Senate accuses CIA of torturing prisoners, overstepping legal boundaries

Anti-torture demonstrators performed a mock waterboarding outside the White House during the Bush years to protest CIA use of the technique. (Photo: flickr)

The intelligence committee of the United States Senate has released its long-awaited congressional report detailing the CIA’s use of torture on prisoners in the wake of the September 11, 2001 terrorist attacks.

On Tuesday, the executive summary of the roughly 6,000-page report was finally published by the Senate Intelligence Committee, for the first time exposing the panel’s findings following a four-year-long investigation conducted at a cost of more than $40 million.

“There may never be the right time to release this report,” Sen. Dianne Feinstein (D-California), the committee’s chair, said on the Senate floor early Tuesday concurrent with the release of the executive summary. “The instability we see today will not be resolved in months or years. But this report is too important to shelf indefinitely.”

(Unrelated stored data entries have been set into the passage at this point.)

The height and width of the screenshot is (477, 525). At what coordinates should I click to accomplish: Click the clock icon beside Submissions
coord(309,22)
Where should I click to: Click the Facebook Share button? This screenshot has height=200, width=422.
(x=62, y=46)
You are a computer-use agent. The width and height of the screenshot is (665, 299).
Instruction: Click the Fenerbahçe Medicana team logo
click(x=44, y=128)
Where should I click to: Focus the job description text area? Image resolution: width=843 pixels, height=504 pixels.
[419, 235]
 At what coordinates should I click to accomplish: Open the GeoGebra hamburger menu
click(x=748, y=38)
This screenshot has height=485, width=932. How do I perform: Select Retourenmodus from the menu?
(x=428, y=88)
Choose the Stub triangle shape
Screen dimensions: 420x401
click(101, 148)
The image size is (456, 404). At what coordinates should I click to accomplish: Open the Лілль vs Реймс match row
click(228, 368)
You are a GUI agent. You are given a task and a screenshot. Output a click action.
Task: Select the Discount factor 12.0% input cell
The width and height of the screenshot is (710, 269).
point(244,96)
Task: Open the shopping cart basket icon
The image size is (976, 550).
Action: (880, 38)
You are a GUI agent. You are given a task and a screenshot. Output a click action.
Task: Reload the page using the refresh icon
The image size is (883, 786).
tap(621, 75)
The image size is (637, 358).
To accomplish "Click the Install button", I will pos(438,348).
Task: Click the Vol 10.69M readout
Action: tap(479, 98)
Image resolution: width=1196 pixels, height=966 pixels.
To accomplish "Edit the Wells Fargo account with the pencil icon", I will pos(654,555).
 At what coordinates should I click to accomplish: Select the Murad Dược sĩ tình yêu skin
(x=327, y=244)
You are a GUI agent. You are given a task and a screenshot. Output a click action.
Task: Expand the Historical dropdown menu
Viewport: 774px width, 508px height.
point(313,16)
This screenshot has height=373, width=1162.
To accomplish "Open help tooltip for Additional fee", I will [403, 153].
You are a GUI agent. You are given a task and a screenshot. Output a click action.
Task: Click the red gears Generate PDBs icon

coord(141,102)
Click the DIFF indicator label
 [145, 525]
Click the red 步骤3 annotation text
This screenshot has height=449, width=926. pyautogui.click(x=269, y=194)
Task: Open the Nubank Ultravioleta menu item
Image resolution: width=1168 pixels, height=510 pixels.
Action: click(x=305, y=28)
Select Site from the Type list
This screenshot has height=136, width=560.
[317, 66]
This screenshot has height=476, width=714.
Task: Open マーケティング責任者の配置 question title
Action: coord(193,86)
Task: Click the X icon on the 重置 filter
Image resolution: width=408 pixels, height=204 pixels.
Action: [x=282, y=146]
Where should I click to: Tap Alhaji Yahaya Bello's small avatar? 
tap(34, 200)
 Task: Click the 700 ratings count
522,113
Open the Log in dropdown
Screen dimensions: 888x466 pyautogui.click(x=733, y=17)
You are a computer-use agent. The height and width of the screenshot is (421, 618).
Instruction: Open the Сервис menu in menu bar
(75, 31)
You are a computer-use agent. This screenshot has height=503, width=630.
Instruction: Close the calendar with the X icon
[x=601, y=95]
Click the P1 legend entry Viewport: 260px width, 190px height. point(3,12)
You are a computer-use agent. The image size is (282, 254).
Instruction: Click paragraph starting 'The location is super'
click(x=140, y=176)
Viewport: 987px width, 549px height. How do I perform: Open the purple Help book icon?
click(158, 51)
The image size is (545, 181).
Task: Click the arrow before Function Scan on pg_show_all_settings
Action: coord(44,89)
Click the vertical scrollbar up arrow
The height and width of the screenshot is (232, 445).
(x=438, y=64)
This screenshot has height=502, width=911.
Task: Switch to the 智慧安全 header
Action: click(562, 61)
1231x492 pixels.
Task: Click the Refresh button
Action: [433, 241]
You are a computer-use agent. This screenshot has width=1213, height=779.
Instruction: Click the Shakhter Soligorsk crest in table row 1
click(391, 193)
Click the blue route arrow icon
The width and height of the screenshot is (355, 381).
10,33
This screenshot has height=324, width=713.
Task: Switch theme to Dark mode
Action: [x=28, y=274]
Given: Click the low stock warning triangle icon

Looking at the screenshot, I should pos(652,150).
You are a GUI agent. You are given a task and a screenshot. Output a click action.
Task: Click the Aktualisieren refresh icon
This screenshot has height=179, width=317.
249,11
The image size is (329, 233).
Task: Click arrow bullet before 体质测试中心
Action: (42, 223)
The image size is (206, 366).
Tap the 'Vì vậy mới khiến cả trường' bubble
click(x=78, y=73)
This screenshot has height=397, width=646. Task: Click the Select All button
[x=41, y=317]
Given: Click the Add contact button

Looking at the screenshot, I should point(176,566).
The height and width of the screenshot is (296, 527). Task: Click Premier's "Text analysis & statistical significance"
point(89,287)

A fraction of the full report, the 480-page executive summary contains the committee’s conclusions concerning the post-9/11 tactics deployed by the CIA under the administration of US President George W Bush in an attempt to gain intelligence from suspected terrorists. Those techniques, including sleep deprivation and the simulated-drowning practice known as waterboarding, have since been reined in by Pres. Barack Obama; with respect to their impact, Sen. Feinstein said previously that her panel’s probe lent to “critical questions about intelligence operations and oversight” and showed that the CIA undermined “societal and constitutional values that we are very proud of.”

Among the report’s findings is that: the CIA’s use of enhanced interrogation techniques was not an effective means of acquiring intelligence; the CIA’s justification for the use of such tactics rested on inaccurate claims of their effectiveness; the interrogations and conditions of confinement of detainees was “far brutal and far worse” than the CIA claimed; and that the CIA “actively avoided or impeded congressional oversight of the program.”

One portion of the report reveals that the committee analyzed 20 of “the most frequent and prominent examples of purported counterterrorism successes that the CIA has attributed” to its interrogation techniques, “and found them to be wrong in fundamental respects.”

“In some cases, there was no relationship between the cited counterterrorism success and any information provided by detainees during or after the use of the CIA’s enhanced interrogation techniques,” the committee determined.